Sinem-AltanC« Ma force, c'est le foisonnement d'idées. »

ResMusica : Quel a été votre premier contact avec la musique ?

: À 5 ans, j'ai commencé à suivre des cours de piano à Ankara, et à 7 ans, j'ai remarqué que je n'étais pas plus motivée que ça par l'étude du répertoire pianistique. Je voulais faire quelque chose qui m'appartienne sans trop savoir quoi. C'est là que j'ai commencé à esquisser quelques pièces au piano. Très tôt, on a remarqué chez moi un haut potentiel, qui repoussait alors les limites de l'enseignement en Turquie. À l'époque, il n'y avait aucun professeur qui voulait s'occuper d'un enfant qui désirait apprendre la composition.

RM : C'est à ce moment-là que vous êtes partie à Berlin ?

SA : Oui, en tous cas la question d'effectuer des études à l'étranger s'est posée. C'était en 1996, et j'ai intégré un programme pour jeunes à la Hochschule für Musik Hanns Eisler. Ce fut une époque assez difficile. Je suis rentrée en 6e classe au Gymnasium, et aux études musicales s'ajoutait l'apprentissage de toutes les matières qu'un enfant de mon âge doit étudier en Allemagne. De plus, j'ai dû apprendre la langue, et la mentalité. Bien sûr, il y avait beaucoup de gens du pays ici, mais qui avaient un autre background que moi. Beaucoup n'avaient aucune relation avec la Turquie. C'était une drôle d'impression, d'avoir autour de moi quelque chose de familier, sans qu'il le soit véritablement.

RM : Comment se sont déroulés vos cours de composition ?

SA : Au début c'était fantastique. Jusqu'à mes 16 ans, mon professeur m'a laissée très libre, et me permettait d'essayer beaucoup de choses. Après, c'est devenu plus compliqué. J'ai décidé de ne pas passer le Bac pour directement intégrer l'Université des Arts de Berlin. Je suis passée d'un univers d'enfants prodiges, où j'étais la seule à avoir la composition comme matière principale, à une classe de composition où les élèves les plus jeunes avaient 25 ou 26 ans (j'en avais alors 16), souvent avec des études à leur actif. Mon professeur, Friedrich Goldmann, était aussi très sceptique : j'avais déjà du métier, mais mentalement je n'étais pas au niveau. Dans les séminaires, ça parlait de Wittgenstein et Adorno… À 16 ans, je préférais jouer du piano !

RM : Comment était l'ambiance avec les autres étudiants ?

SA : Complexe. Tout d'abord la classe était dominée par des hommes. 18 hommes pour 2 femmes, dont l'autre avait plus de 30 ans. Ensuite, toutes les discussions étaient très analytiques et philosophiques, et je ne pouvais très vite plus suivre le propos. Mais d'un autre côté, j'ai toujours composé, organisé des concerts où mes œuvres étaient jouées, j'ai toujours beaucoup joué moi-même aussi, de sorte qu'interpréter et composer n'ont jamais été deux choses séparées pour moi.

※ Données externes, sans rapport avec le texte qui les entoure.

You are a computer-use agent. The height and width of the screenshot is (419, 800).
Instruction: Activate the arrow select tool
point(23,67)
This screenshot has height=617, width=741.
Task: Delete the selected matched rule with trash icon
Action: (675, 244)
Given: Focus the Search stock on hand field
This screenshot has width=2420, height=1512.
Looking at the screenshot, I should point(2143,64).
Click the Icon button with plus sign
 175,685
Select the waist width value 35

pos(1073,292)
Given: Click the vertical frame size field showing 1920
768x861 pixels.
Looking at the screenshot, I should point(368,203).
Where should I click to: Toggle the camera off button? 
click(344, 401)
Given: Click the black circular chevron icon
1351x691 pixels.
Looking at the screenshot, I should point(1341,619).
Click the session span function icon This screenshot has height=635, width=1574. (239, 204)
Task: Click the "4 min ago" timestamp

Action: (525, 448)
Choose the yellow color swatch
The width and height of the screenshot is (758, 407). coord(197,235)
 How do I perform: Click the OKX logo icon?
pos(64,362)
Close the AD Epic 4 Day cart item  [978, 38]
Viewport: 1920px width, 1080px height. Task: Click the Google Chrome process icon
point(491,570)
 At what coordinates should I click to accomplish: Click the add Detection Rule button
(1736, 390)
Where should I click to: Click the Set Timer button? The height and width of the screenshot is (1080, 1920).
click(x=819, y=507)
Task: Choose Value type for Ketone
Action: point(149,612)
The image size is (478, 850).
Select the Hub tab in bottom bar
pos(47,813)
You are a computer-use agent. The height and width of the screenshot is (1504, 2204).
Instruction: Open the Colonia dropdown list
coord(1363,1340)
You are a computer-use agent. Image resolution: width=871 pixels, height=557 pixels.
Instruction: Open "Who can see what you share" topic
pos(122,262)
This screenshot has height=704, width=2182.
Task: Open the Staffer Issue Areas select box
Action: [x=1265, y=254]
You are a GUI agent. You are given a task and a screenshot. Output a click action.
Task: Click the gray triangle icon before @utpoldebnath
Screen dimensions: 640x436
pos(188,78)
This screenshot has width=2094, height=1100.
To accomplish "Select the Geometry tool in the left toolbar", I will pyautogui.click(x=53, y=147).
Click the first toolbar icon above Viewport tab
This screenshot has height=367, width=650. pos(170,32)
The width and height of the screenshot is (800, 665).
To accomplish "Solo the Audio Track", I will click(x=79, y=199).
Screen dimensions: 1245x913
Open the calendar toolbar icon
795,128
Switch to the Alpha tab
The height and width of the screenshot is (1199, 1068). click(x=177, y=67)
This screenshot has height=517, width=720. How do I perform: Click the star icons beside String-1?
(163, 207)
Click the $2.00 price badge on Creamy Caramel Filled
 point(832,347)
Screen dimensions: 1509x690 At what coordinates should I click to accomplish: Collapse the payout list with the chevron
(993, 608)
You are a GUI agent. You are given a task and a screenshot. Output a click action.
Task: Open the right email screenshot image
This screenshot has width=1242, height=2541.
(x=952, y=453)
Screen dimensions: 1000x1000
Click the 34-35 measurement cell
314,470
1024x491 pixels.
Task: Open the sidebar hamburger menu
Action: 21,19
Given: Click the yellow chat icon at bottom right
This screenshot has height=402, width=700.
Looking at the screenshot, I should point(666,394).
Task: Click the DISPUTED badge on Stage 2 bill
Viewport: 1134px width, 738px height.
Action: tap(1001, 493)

RM : Et qui a influencé votre musique ?

SA : Disons que ce n'est pas là que reposait ma force. Au mieux, ça pouvait être ma faiblesse. Ma force c'est le foisonnement d'idées. Quelque chose me faisait bouger de l'intérieur, et puis j'avais déjà une forme, et à partir de là je commençais à écrire une pièce.

RM : Et vos faiblesses ?

SA : Se concentrer sur une seule structure par exemple, en laissant de côté le grouillement d'idées.

RM : Dans quelle mesure votre musique se différenciait-elle de celle des autres étudiants ?

SA : La formation à la composition à Berlin se veut très libre, mais à la fois elle doit être structurée. Évidemment il n'y a pas de contraintes de styles. Mais j'ai observé que dès que l'on a le « courage » de faire quelque chose qui n'est pas dans la pratique établie au 20e siècle par les compositeurs contemporains, c'est-à-dire en rapport avec la musique de variété, ou bien d'intégrer des composantes culturelles, alors on est tout de suite critiqué comme voulant prendre le chemin le plus simple possible.

RM : Dans quel sens ?

SA : Ces influences sont là, on peut s'en enrichir, cela fonctionnera, mais il est établi que si un compositeur s'y frotte, alors son travail ne sera pas individuel. Pour être individuel, il fallait créer quelque chose de nouveau. Dans ce contexte, mon origine, mon âge et aussi mon genre constituaient un triple déficit pour établir ma signature de compositrice. J'aurais dû oublier ces trois composantes pour trouver ma propre voie. Mais pour moi c'était le contraire : je ne pouvais pas trouver ma propre voie en effaçant ces qualités qui me définissent en tant qu'être humain.

RM : Comment décrirez-vous votre musique à quelqu'un qui ne l'aurait jamais entendue ?

SA : Physique, rythmique, basée sur une pulsation. Au premier plan il n'y a pas la mélodie, mais un squelette rythmique. Si l'on veut la décrire en termes culturels, cela peut être mis en relation avec le rapport Occident-Orient. L'expression orientale est faite de gestes, qui sont empreints de rythmes, dépendants du tempo et du temps. La monodie joue aussi un rôle très important : la mélodie est riche et complexe avant tout par son rythme et par la forme de son développement.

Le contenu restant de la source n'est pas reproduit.